GOAL
Rewrite the part of the material that opens with the line containing "Open the grid layout icon at top right" and closes with the line containing "click(164, 11)", changing "Program.cs" to "Startup.cs". Leave everything else in those lines as it is.

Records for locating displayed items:
= = = = = = =

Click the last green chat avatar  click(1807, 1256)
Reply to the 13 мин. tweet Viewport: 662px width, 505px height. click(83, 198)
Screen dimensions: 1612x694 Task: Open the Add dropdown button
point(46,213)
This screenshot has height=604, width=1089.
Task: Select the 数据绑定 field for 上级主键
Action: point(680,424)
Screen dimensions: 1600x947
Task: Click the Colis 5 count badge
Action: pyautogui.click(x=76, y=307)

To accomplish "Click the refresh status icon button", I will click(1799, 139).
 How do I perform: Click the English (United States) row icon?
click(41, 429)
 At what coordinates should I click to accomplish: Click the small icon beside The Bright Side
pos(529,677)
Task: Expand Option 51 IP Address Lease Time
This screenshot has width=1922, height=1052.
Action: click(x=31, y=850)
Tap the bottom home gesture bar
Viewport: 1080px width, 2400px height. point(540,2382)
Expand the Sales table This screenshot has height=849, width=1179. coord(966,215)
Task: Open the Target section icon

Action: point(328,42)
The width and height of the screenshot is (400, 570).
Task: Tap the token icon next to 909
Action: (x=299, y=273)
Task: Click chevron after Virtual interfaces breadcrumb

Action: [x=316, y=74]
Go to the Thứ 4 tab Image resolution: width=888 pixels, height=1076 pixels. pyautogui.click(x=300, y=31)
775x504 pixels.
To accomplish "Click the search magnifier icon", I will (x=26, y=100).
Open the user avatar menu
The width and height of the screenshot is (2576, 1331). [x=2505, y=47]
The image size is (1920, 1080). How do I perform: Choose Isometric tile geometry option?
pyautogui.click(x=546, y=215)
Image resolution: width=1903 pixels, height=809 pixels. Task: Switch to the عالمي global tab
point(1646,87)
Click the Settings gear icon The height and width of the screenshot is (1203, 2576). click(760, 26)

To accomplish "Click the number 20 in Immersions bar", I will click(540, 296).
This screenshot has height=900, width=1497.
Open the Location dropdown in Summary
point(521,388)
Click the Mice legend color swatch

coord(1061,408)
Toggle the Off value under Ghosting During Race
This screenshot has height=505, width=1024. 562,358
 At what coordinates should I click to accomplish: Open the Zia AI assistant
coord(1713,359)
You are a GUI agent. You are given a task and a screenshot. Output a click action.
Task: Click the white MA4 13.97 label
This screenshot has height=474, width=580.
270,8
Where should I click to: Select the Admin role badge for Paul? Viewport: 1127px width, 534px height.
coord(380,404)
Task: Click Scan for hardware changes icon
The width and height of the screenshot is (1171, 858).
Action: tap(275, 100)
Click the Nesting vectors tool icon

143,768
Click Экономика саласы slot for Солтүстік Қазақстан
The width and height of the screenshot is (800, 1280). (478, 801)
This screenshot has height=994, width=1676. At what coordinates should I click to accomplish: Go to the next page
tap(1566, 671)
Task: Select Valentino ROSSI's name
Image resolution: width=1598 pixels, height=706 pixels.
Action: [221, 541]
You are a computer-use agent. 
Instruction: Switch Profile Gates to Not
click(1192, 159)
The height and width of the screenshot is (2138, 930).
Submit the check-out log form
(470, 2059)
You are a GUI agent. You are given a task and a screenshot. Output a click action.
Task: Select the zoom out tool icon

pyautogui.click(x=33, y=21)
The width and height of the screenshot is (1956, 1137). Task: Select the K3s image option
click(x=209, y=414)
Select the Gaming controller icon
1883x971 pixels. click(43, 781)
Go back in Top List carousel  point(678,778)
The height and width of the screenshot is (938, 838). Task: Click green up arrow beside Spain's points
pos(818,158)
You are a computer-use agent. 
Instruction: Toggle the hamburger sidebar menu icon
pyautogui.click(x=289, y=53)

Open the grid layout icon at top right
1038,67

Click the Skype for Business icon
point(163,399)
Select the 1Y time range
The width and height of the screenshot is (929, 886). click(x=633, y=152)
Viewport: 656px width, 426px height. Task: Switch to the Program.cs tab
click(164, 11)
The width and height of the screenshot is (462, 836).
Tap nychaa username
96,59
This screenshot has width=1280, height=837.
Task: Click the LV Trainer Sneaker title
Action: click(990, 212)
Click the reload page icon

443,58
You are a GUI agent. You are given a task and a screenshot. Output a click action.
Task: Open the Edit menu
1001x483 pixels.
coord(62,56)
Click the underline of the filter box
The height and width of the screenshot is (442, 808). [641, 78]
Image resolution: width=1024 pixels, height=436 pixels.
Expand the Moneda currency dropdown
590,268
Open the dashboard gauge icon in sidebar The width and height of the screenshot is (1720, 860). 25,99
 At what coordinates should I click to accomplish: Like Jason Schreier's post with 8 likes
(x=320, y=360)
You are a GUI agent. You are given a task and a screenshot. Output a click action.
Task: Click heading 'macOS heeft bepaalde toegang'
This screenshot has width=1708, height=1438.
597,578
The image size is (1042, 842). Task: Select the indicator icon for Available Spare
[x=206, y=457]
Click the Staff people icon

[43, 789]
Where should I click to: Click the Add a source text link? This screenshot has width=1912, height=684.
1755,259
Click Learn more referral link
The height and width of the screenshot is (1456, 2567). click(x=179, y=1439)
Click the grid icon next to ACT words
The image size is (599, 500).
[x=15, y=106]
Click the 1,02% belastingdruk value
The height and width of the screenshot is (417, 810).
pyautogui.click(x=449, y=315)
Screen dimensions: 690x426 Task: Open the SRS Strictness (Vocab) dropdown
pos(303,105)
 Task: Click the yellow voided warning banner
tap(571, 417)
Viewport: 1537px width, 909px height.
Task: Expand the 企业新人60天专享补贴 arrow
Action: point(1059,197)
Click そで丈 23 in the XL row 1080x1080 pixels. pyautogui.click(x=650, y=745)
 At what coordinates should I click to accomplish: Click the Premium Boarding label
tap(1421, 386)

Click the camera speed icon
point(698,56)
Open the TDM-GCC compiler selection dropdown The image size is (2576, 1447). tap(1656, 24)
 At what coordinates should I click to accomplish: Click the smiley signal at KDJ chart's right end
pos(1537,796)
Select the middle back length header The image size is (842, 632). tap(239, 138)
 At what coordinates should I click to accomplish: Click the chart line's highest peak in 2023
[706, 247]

= = = = = = =

SOLUTION FOR THIS PROBLEM
Open the grid layout icon at top right
1038,67

Click the Skype for Business icon
point(163,399)
Select the 1Y time range
The width and height of the screenshot is (929, 886). click(x=633, y=152)
Viewport: 656px width, 426px height. Task: Switch to the Startup.cs tab
click(164, 11)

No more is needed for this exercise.